Aucun n'en réchappa, trop engoncés dans leurs vêtements par cette journée hivernale. Quatorze morts, dont son père qui n'avait pu se dépêtrer avec sa ceinture de sécurité, et treize enfants, qui pour la plupart étaient ses amis depuis la maternelle. Lorsque les secours arrivèrent, on repêcha les dépouilles bleuies par le froid, les parents des enfants disparus pleurant toutes les larmes de leurs corps sur cette route maudite pendant qu'on les sortait de l'eau. Par la suite, on installa un parapet de sécurité, mais c'était trop tard, bien trop tard.
Après la catastrophe la mère de Sandra ne fut plus jamais la même. Elle restait des heures devant la fenêtre de la cuisine, attendant désespérément que son mari revienne à la maison. Elle en oubliait de s'occuper de sa fille, se repassant sans cesse la scène, elle qui n'avait pas été capable de secourir le moindre enfant, ni son mari. Son époux en partie responsable de ce qui était arrivé. Peu à peu elle en perdit la raison, et on dut l'enfermer dans une institution psychiatrique, hurlant comme une démente pratiquement toutes les nuits. Elle ne reconnaissait même plus sa propre fille.
Sandra fut placée dans une famille d'accueil, et elle essaya d'y être heureuse.
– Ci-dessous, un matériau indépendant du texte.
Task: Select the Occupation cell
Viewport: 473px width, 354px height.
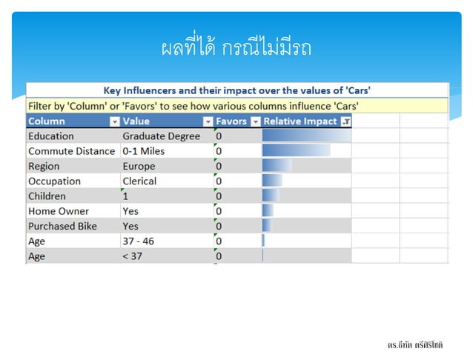Action: [x=73, y=181]
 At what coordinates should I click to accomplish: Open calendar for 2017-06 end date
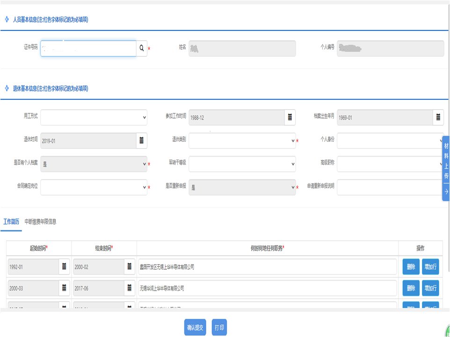click(130, 288)

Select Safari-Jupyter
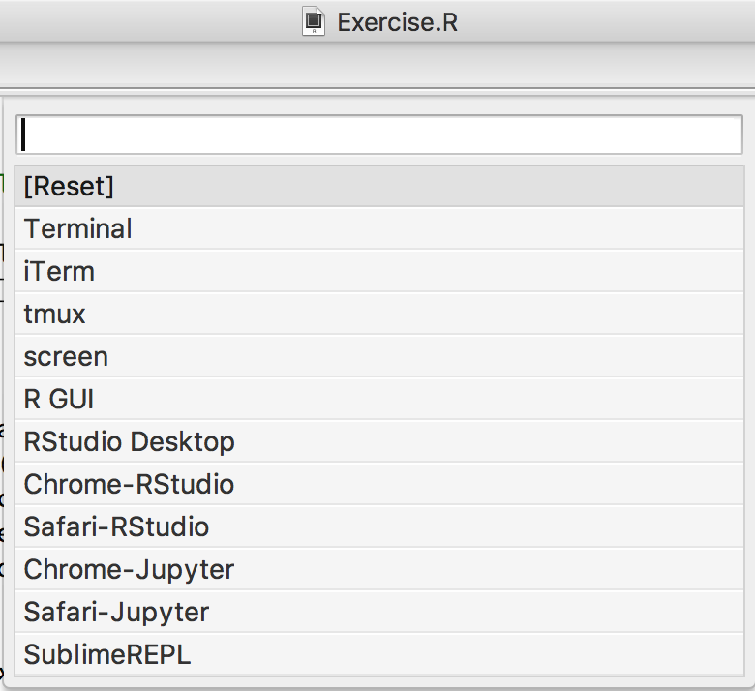379,612
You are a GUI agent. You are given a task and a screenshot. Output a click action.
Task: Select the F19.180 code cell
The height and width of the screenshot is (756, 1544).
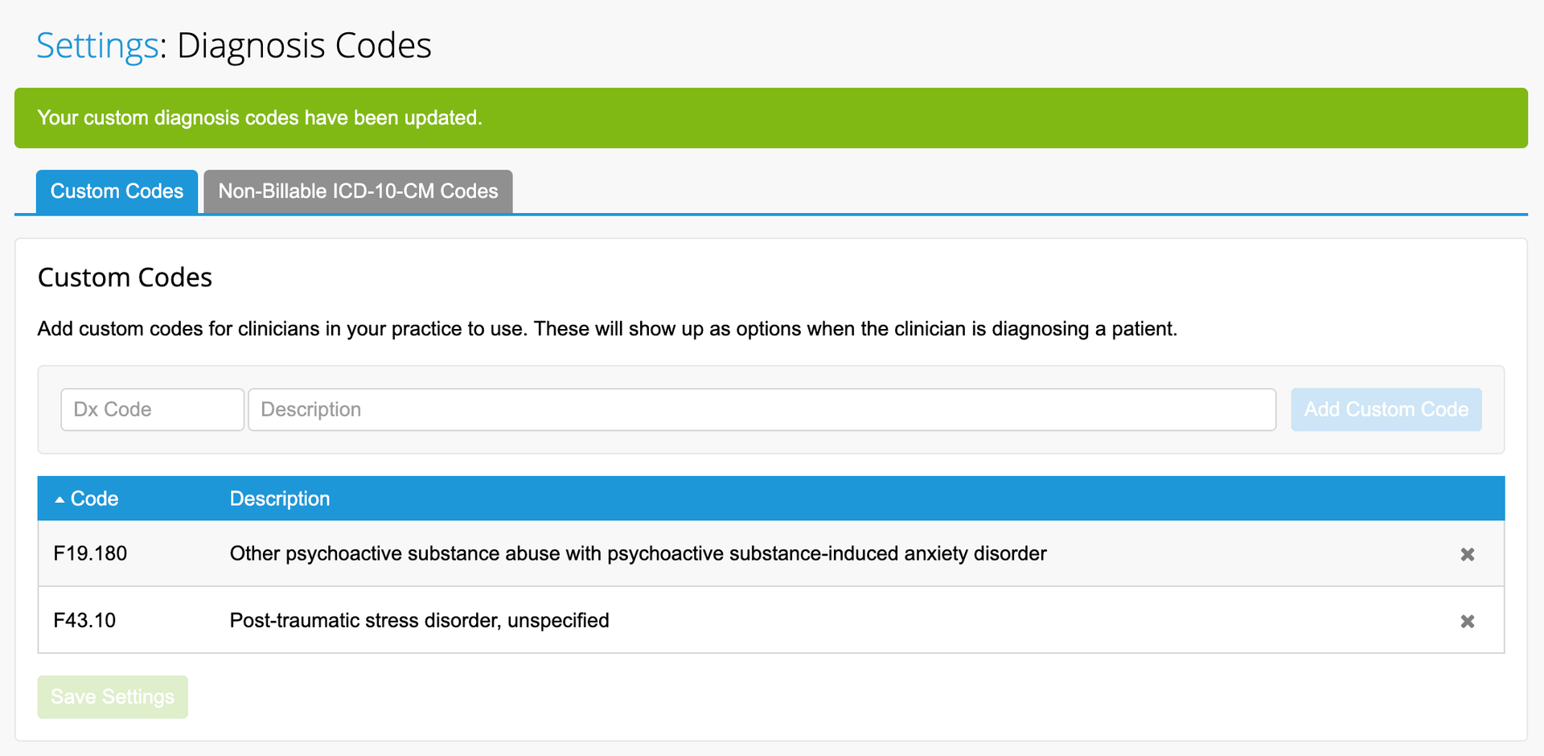pyautogui.click(x=90, y=553)
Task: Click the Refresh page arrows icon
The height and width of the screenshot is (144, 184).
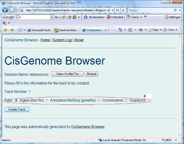Action: 117,10
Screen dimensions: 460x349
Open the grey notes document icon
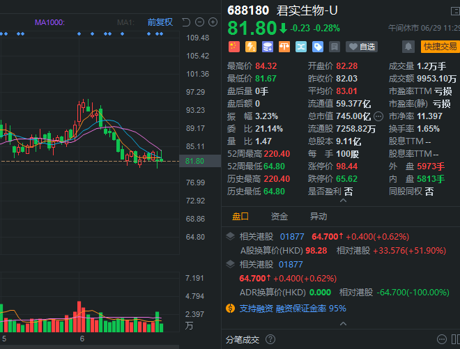coord(335,47)
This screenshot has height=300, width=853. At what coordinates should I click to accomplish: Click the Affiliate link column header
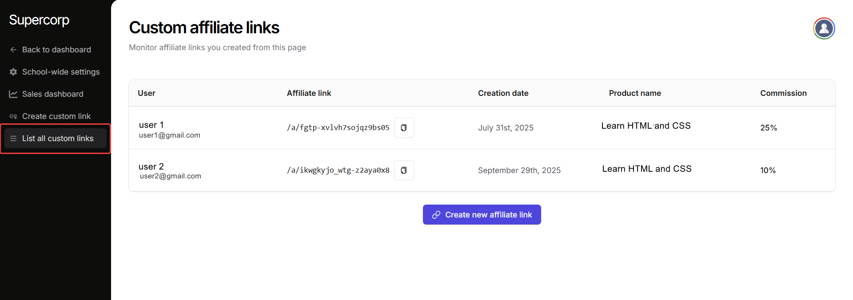[x=309, y=93]
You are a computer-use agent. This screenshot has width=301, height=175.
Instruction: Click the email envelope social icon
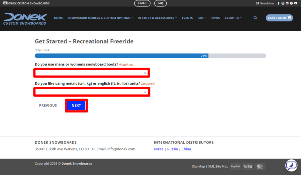(x=287, y=4)
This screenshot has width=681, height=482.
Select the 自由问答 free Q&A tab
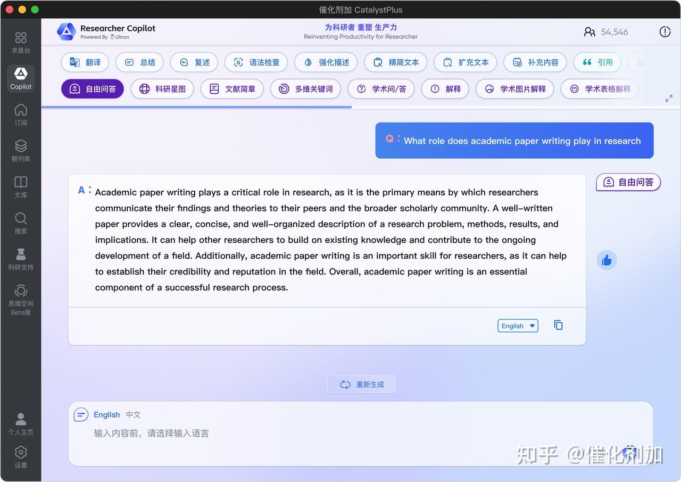92,89
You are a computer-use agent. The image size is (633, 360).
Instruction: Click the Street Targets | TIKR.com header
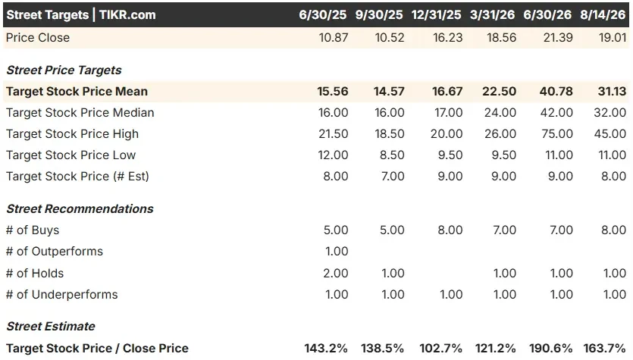tap(81, 15)
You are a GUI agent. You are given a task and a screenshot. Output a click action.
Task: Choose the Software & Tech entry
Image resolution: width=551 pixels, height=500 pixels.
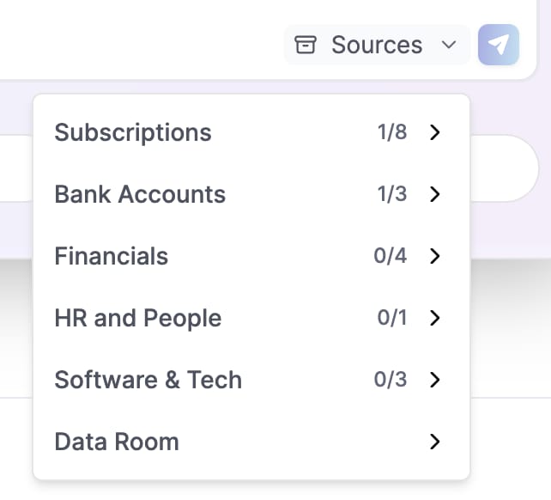pyautogui.click(x=251, y=380)
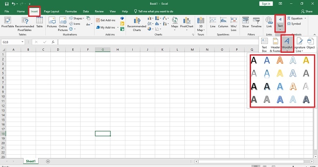Image resolution: width=318 pixels, height=167 pixels.
Task: Click the Recommended Charts icon
Action: [137, 24]
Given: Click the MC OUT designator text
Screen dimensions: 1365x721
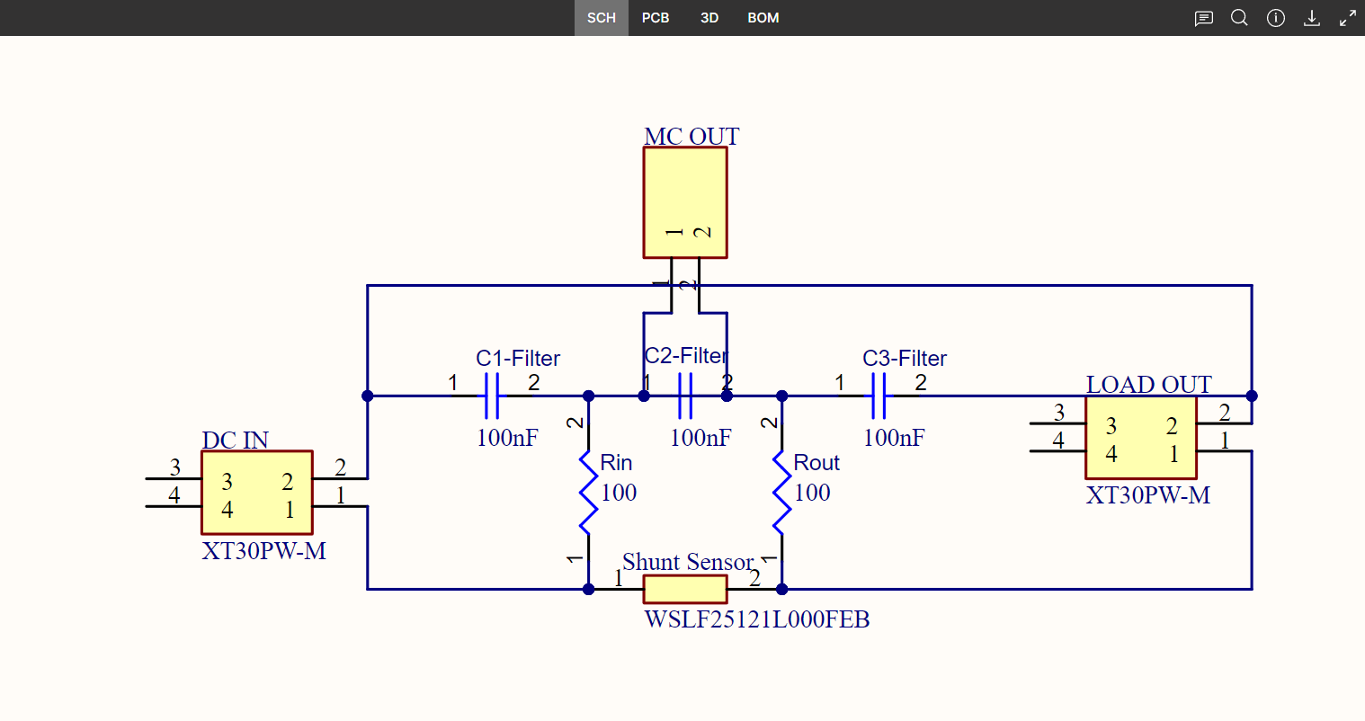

Mais le souvenir de l'accident la hantait jour après jour, et régulièrement elle en faisait des cauchemars. Dans son rêve, les enfants hurlaient dans l'eau glaciale, leurs mains se tendaient vers elle et l'agrippaient pour l'emmener avec eux au milieu du lac, pour la noyer elle aussi. Son père, son papa qui l'avait si souvent embrassée en lui disant combien il l'aimait, couché sur la vase au fond du lac, ouvrait subitement les yeux, la serrait dans ses bras comme dans un étau et lui demandait pourquoi elle n'avait rien fait pour les aider, comme si une petite fille de dix ans aurait pu y faire quoi que ce soit. Elle se réveillait en sueur, les yeux hagards, avec dans les oreilles les cris désespérés des enfants et de son père qui se noyaient.
Après son cauchemar, assise dans son lit, encore toute transie de peur et d'angoisse, elle remarqua tout de suite les deux enfants debout au pied de son lit. Ils la regardaient, sans rien dire. Elle n'osait faire le moindre geste, ne pensa même pas à allumer la lampe de chevet, trop terrorisée à l'idée que ce petit garçon et cette petite fille âgés d'à peine une dizaine d'années viennent lui demander des comptes. Ils avaient des herbes folles collées dans leurs cheveux, et leurs visages étaient recouverts d'une matière noire et gluante, venant certainement du fond du lac. Leurs vêtements trempés dégoulinaient sur la moquette bleue de la chambre. Et puis ils se mirent à chantonner, chacun leur tour.
- Elle a perdu son papa.
- Il ne reviendra pas.
- Sa maman n'est plus là.
- Jamais elle ne les reverra.
- C'est bien fait pour toi.
- Bien fait pour toi, petite Sandra.
Ils répétaient ça de plus en plus vite, sans même reprendre haleine, dans un tourbillon de mots accusateurs.
Brusquement ils s'arrêtèrent en se regardant l'un l'autre, une main décharnée sur la bouche, en pouffant de rire.
Et ils recommencèrent leur litanie.
- Elle a trouvé la Faucheuse.
- Le mangeur de ténèbres.
- Le souffleur d'étoiles.
- Elle restera dans le noir.
- Le noir est sans espoir.
- C'est de ta faute jolie Sandra, de ta faute, de ta faute, de ta faute
Sandra se recroquevillait contre la tête de lit, les yeux exorbités. Elle voulait leur hurler d'arrêter, mais sa langue n'était plus qu'une chape de plomb. Les deux enfants continuaient de débiter leur chansonnette à toute vitesse, et soudain ils disparurent. C'est à ce moment là qu'elle se réveilla pour de bon.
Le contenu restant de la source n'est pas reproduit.